Universities hate to admit that wrongdoing has happened when one of their academics is accused of fraud or malpractice -- because it reflects on them. All such allegations should be investigated independently under the supervision of a judge

THE Rudd government is considering a specialist independent body to deal with the hardest cases of scientific fraud, according to Innovation, Industry, Science and Research Minister Kim Carr. "We are considering a research integrity advisory board," said Senator Carr, who said he hoped the details could be settled before the next academic year. "We need to establish the legal framework ... and the appropriate legal indemnity for the chair and panel members ... and the specific revisions to the (Australian Code forthe Responsible Conduct of Research) to take into account any new review mechanism. "This is a sensitive issue, but we've attracted broad support for the program. There is general agreement as to the need for further reform."

Although the code was revised as recently as 2007, Senator Carr argues the present ad-hoc system, whereby institutions handle their own complaints, has failed in a small number of intractable cases. David Vaux, a medical researcher who has lobbied Senator Carr and others for reform, said the code made it too easy for an institution to bury an inconvenient complaint. "There's no oversight to ensure theinvestigations are carried out properly," said Professor Vaux, a National Health and Medical Research Council Australia fellow at LaTrobe University. "Australia should catch up with the rest of the world. In most countries in Europe or the US there's an ombudsman who handles issues of research misconduct or there's an office of research integrity."

Glenn Withers, chief executive of Universities Australia, agreed there was a need to deal with "exceptions and anomalies" in complaint handling, and believed Senator Carr intended the new board to have a "very light touch". However, he said the new system could affect the research autonomy of universities. "This government says it is taking the foot of government off universities. To an extent, this is an exception to that principle," Dr Withers said. "We take our autonomy very seriously."

Talks involving UA, the academic union, the Australian Research Council and the NHMRC have backed reform. But it is not yet clear precisely what would trigger an intervention by the board. The ARC's chief executive Margaret Sheil said: "I think you have to let the institutional processes run their course unless there was a scenario where the institution just wasn't acting."

The term serious misconduct normally called to mind the serious outcome for a wrongdoer - dismissal - but it also could point to the serious consequences flowing from dishonest medical research, Professor Sheil said.

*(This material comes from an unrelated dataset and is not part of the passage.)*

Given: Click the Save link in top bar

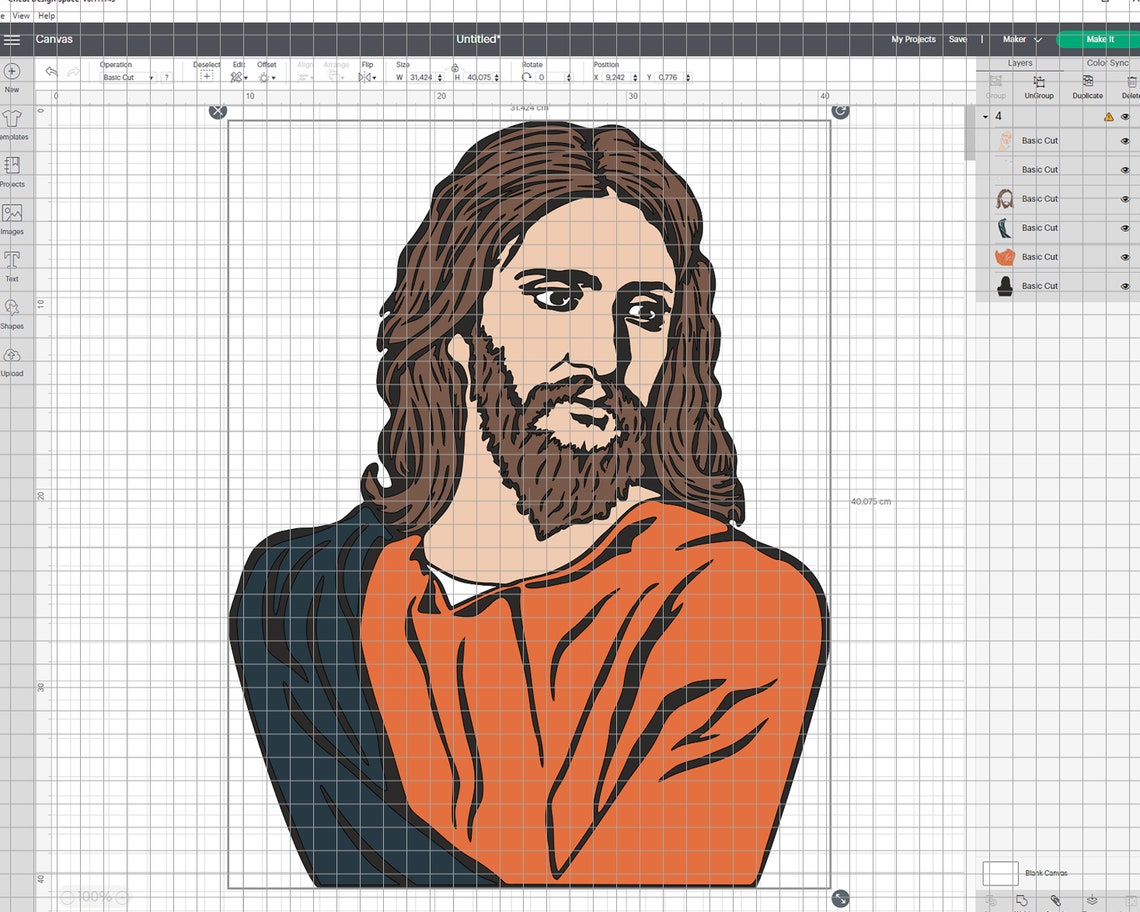Looking at the screenshot, I should [x=958, y=39].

Susan Dodds, philosophy professor at the University of Tasmania and an authority on ethics, said there was a lot at stake. "The public credibility of our own work depends on the public believing that researchers do the right thing," she said. She said the twin benefits of a national board would be more consistency in complaint-handling and less risk of conflicts of interest.

Professor Vaux said the new system should extend beyond universities and projects funded by the ARC and the NHMRC to cover published research bankrolled by the private sector or charities. He said he believed Australia had a serious problem with research misconduct. "I've seen things in published journal articles (for example, suspect images of cell lines in life science reports) where I can conceive of no other explanation," he said. Professor Vaux said tasks for a new research integrity body could include data collection, thereby settling the dispute about the extent of research misconduct, as well as keeping internal complaint handling honest by taking appeals.

Robert Graham, president of the Association of Australian Medical Research Institutes, said the proposed board seemed "a step in the right direction". The Victor Chang Cardiac Research Institute in Sydney, which he directs, had just reviewed its own internal system. "We all worry about (research misconduct). A critical issue is when to refer (a case) outside. From my perspective as director, the sooner you get it outside the better." This was because an institution handling complaints against its own too readily appeared to be like "a fox in the chicken coop," Professor Graham said.